2. Stamped: Racism, Antiracism, and You, Jason Reynolds and Ibrahm X. Kendi
In 2016, American University history professor Ibrahm X. Kendi won the National Book Award for his pioneering book on the history of racist ideas in America. If Kendi’s seminal—yet highly recommended—book feels a bit daunting as a poolside read, never fear. Just this year, Kendi teamed up with children’s book writer Jason Reynolds to write a version of Stamped for the middle school crowd, called Stamped: Racism, Antiracism and You.
The book covers material similar to its grown-up version, including a comprehensive and disturbing description of how racist and assimilationist viewpoints, rooted in our country’s very foundation, have fermented and embedded themselves into American culture. But because it’s for a young adult audience, the book is also fast-pasted, often irreverent, and focused on ways the reader can seek and stamp out racist ideas in every day life.
3. Janesville: An American Story, Amy Goldstein
To understand the struggles of many living in today’s Middle America, crack open a copy of Janesville. One of President Obama’s best books picks for 2017, this is the story of what happens when a large factory leaves a town where it’s been a fixture of stable employment for generations.

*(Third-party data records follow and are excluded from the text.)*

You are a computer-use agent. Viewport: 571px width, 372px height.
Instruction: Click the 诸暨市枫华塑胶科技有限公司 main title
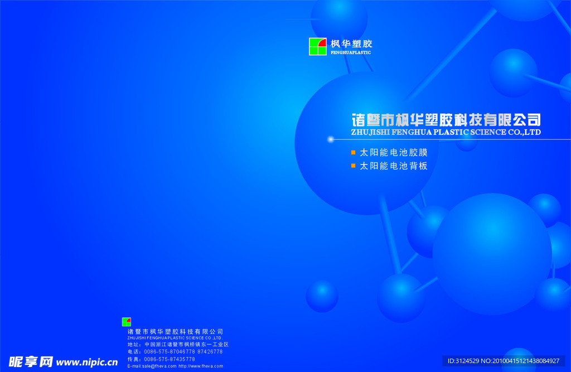[x=446, y=119]
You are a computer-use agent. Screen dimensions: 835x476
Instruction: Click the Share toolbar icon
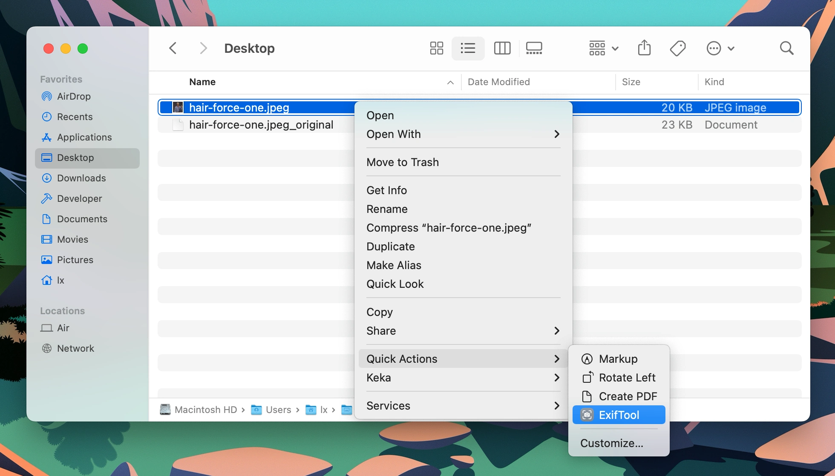tap(644, 48)
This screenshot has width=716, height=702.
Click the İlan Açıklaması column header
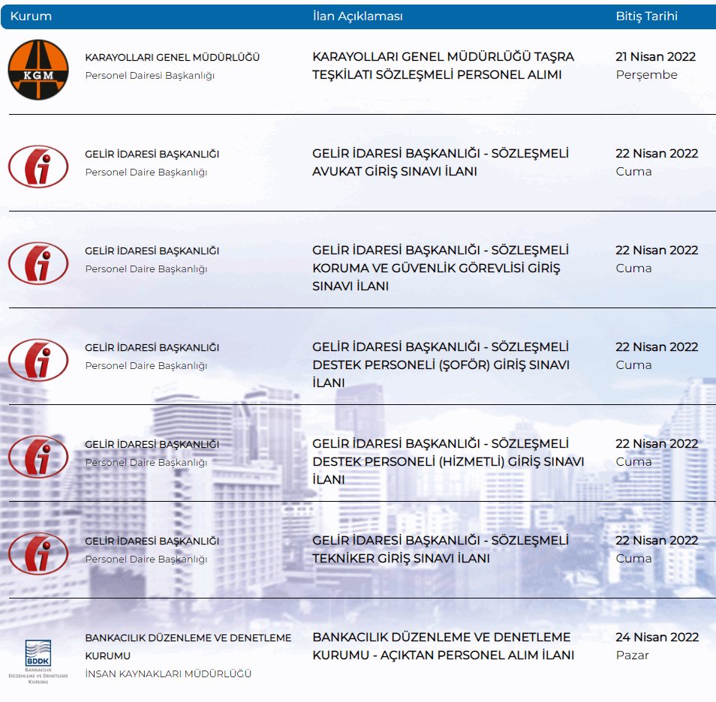(x=357, y=17)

Amy Goldstein is a Washington Post journalist who follows a cluster of residents of Janesville, Wisconsin, over several years. Some recover from the blow of middle age unemployment, some don’t. What she reveals is the heartbreak and very real struggle of people who are left “out in the cold.”
4. Evicted: Poverty and Profit in the American City, Matthew Desmond
Harvard sociologist Matthew Desmond wrote Evicted in 2016 after spending years interviewing residents of the poorest neighborhoods of Milwaukee. What he describes in this highly engaging, often infuriating book, is a broken system in which the poor are forced to pay well over half of their income on substandard housing from which they will very likely be evicted for the most minor of offenses.

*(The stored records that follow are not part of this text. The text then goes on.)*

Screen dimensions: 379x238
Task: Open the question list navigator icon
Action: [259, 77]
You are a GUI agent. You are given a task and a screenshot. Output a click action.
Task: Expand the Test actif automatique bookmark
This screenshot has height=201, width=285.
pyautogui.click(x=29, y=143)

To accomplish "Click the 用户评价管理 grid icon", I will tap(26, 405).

This book is especially useful for anyone hoping to understand the role of affordable, safe and stable housing in breaking the circle of poverty.
5. Nickle and Dimed: On Not Getting by in America, Barbara Ehrenreich
If you’re looking for a book that will take you for an engrossing, enlightening walk in someone else’s shoes, pick up a copy of Nickle and Dimed. To research this book, Barbara Ehrenreich takes a job as a low-wage worker for one month in three different states—Florida, Maine and Minnesota. Her goal is to live only off of the salary she receives, and gain a greater understanding of the lives of people often referred to as America’s “hidden poor.”
Ehrenreich ends up working a string of jobs in each state in order to make enough to pay her rent and bills. She works as a waitress, a dietary aid in a nursing home, a house cleaner and a Wal-Mart worker—”essential workers” in today’s parlance. The injustices and humanity she describes are heartbreaking and energizing at the same time. A highly recommended read.
How to Help
All of the books above will make you want to take action on of poverty, hunger, racial justice, and inequality in general. If you’re moved to give after finishing that last page, have a look at our vetted list of organizations around the country, or these organizations below:
6 Ways to Support Black Lives, including opportunities in Minneapolis, was created by Giving Compass and Funders for Justice.
FareStart Hunger relief and social services for food service workers.
One Fare Wage. Emergency assistance for hourly workers affected by COVID.
Feeding America Network of food banks across the country.
You can also browse this list of social justice funders and initiatives provided by Justice Funders.
Finally, for ideas on giving locally, search this map of COVID-19 Response and Recovery Funds by region.
Happy reading and I wish you a safe, sane, and optimistic summer.